Contrary to the impression left with city council, the vast majority of needles Northern Health's harm reduction clinic gives out are returned, according to public health officer Dr. Andrew Gray
As part of presentation Sept. 17 on the deployment of two-person bylaw compliance team to the downtown, council was told they picked up enough needles to fill three 19-litre (five-gallon) pails over August.
That drew some strong comments from Coun. Brian Skakun, who questioned whether the clinic can even be considered a needle exchange anymore.
"It's just absolutely appalling and in my opinion, Northern Health has completely failed us," Skakun said.
But Gray said that despite appearances, more than 90 per cent are either recovered from clients on a voluntary basis when they exchange them for fresh ones at clinic at Third and George or discarded in special containers distributed around the city.
"Unfortunately, a small proportion does end up discarded on the street and of course that's where the public concern arises," he said.
Gray acknowledged the number the team found is more than people would like to see but also noted they patrol areas where most of the public tend not to go such as alleyways.
All the needles the team picked up were found on the street and camps in the downtown and none from the sharps containers placed around the area, city spokesperson Mike Kellett confirmed on Tuesday.
Gray dismissed requiring clients to exchange needles on a one-for-one basis as unrealistic because it will force users to share needles and increase the risk of getting infections and spreading viruses like HIV.
Gray also said they don't pose the danger many people think they do. He said he chances of being stuck by a needle are low and the viruses found on one are likely dead by the time it's been found.

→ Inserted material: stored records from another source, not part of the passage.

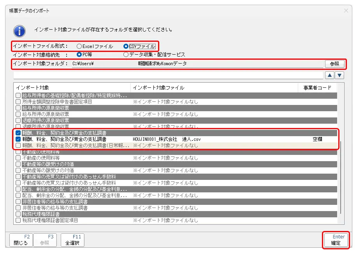Select データ収集・配信サービス radio option
This screenshot has height=254, width=357.
[x=126, y=55]
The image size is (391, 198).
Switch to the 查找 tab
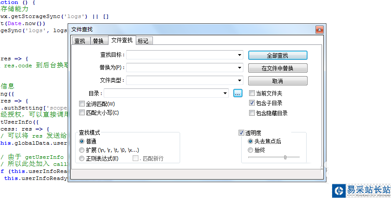coord(80,41)
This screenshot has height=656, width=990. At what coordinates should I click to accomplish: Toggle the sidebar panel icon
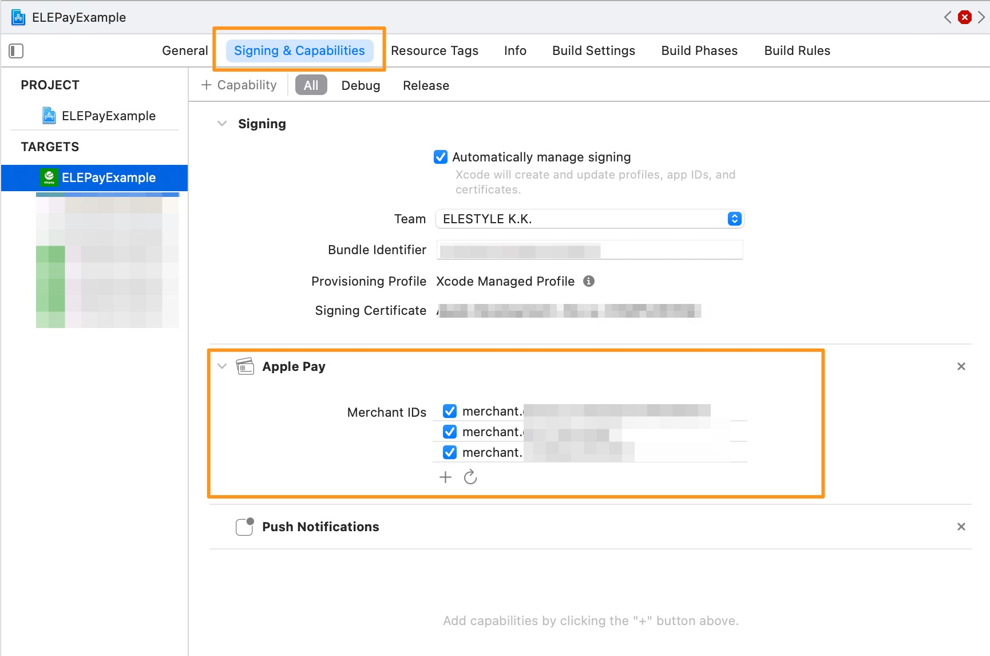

"There's actually never been a case of anyone contracting HIV from a discarded needle that's been sitting around, versus a fresh needle that's just been used and has visible blood on it," he said.
That said, a discarded needle should still be handled with care. Ideally, said Gray, they should be picked up with tongs or gloves and put into a rigid container - a plastic bottle or pop can will do. And he said children should be discouraged from picking up any needle that happens to have been found in a playground or park.